Good morning. Unless your name is Boris Johnson, in which case this morning is quite the opposite of good. It is, in fact, bad: the latest in a never-ending spree of bad mornings for a politician for whom badness has become a feature and its absence a bug. Is the end of the Johnson premiership nigh? Yes. This is an administration in its terminal phase, swamped in scandal and reeking of decay.
Johnson, it seems inevitable, will not lead the Tories into the next election. Yet those predicting the prime minister’s downfall before the clocks go forward will likely be disappointed. Put yourself for a moment in Rishi Sunak’s shoes (be careful not to scuff them; they probably cost as much as your last paycheque). Would you rather take over next week – in the midst of a cost-of-living crisis, months away from an ominous-looking slate of local elections – or in the summer, when you can pin the looming ballot box pummelling squarely on your predecessor?

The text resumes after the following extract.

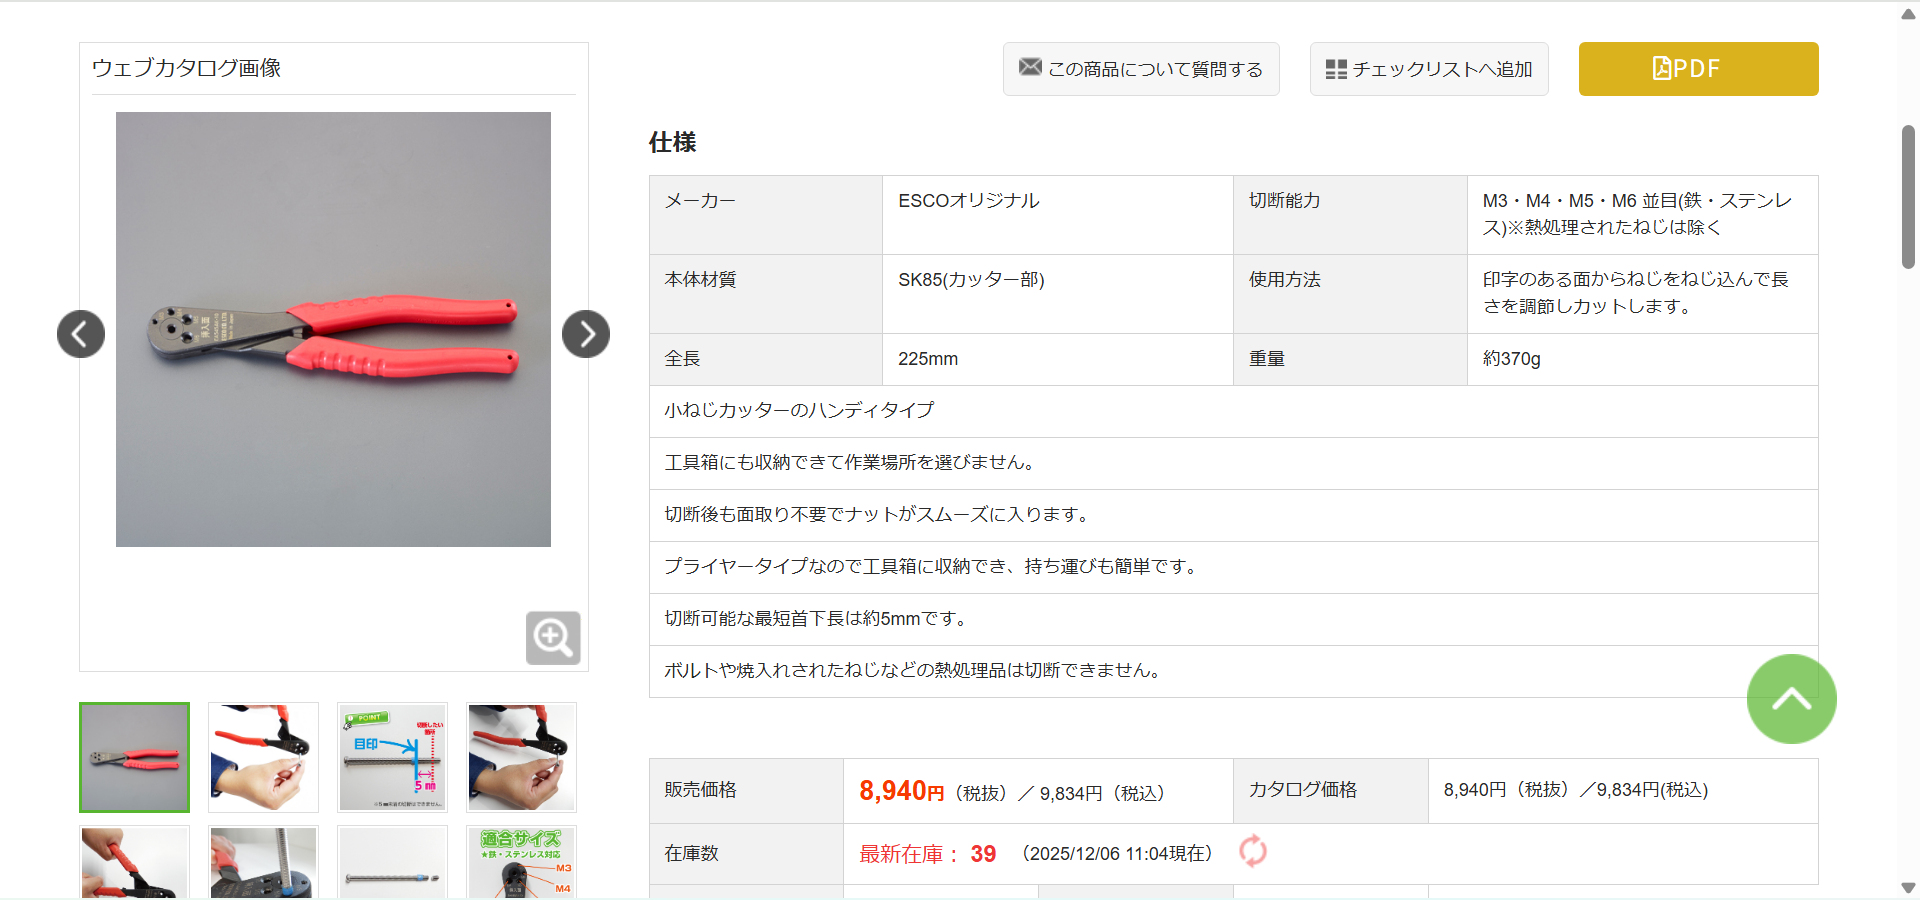Image resolution: width=1920 pixels, height=900 pixels.
Task: Click the previous image arrow
Action: pos(81,334)

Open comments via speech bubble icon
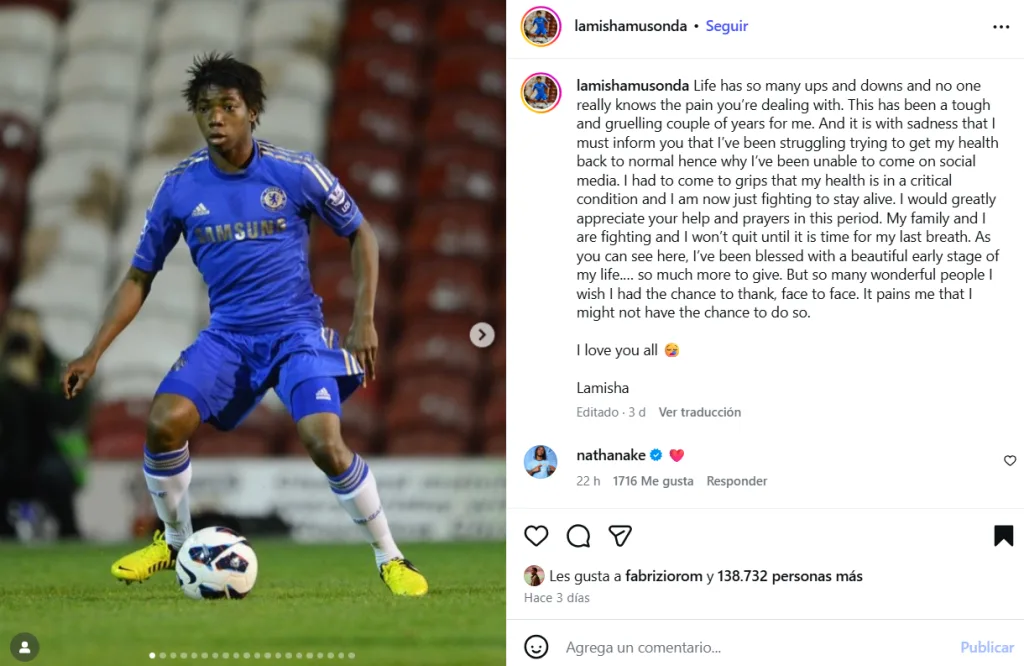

Just 20 per cent of voters now admit to having a favourable view of Johnson (Keir Starmer, for the record, is not faring much better). After all that, the breathless media coverage proclaiming Johnson a Teflon politician to whom scandals don’t stick was nonsense. Any politician will be doomed if damaging stories are plastered across front-pages nonstop for two months. That, perhaps, should prompt reflection on where the levers of accountability really lie in this country. It might even suggest that the story of Johnson’s triumph in 2019 was not one of his inherent strength or his opponent’s endemic weakness, but the king-making power of the press.
Let us for a moment look past Johnson and consider what may come next. The Telegraph – no longer the safe harbour into which Johnson can steer his storm-battered career – made its stance plain earlier this week when it announced that Sunak had proven “he has the makings of a future prime minister” by going to Devon instead of turning up to PMQs. The bar for demonstrating “nous” has apparently been lowered to such a dramatic extent that simply boarding a train has made a political pole-vaulter of the chancellor.
The political economist and writer Will Davies this week offered a prediction on post-Johnson Britain which, I think, will soon prove accurate: we’ll miss him when he’s gone. The prime minister, Davies proffered, provides “a welcome distraction from quite how screwed this country is”. He hides in fridges, embroils himself in absurd fees-for-favours scandals because he doesn’t like John Lewis, blusters, bluffs and bloviates. He is a clown – a garish caricature towards whom Brits can funnel their fury and frustration, allowing us to overlook, as Davies puts it, the “slow, tedious, familiar ways of economic and political decline”.
What happens when we have a leader who can tuck his shirt in at the front without it popping loose at the back? For many detractors, Johnson’s biggest faults are cosmetic: how he handles himself, the culture he creates, his character, the suggestion of scandal. That, more than anything else, is what has been put on trial in the last two months. It is the whiff of Johnsonism rather than the substance that has proved so unpalatable. No policy – the actual, tangible stuff by which a person’s life and livelihood is impacted – has sparked outrage so durable and all-encompassing as the revelation that the prime minister had the audacity to sit on his veranda having a glass of wine.
And so when Johnson does go, those policies will remain untarnished. The man may be discredited, but the machine he built will whir on.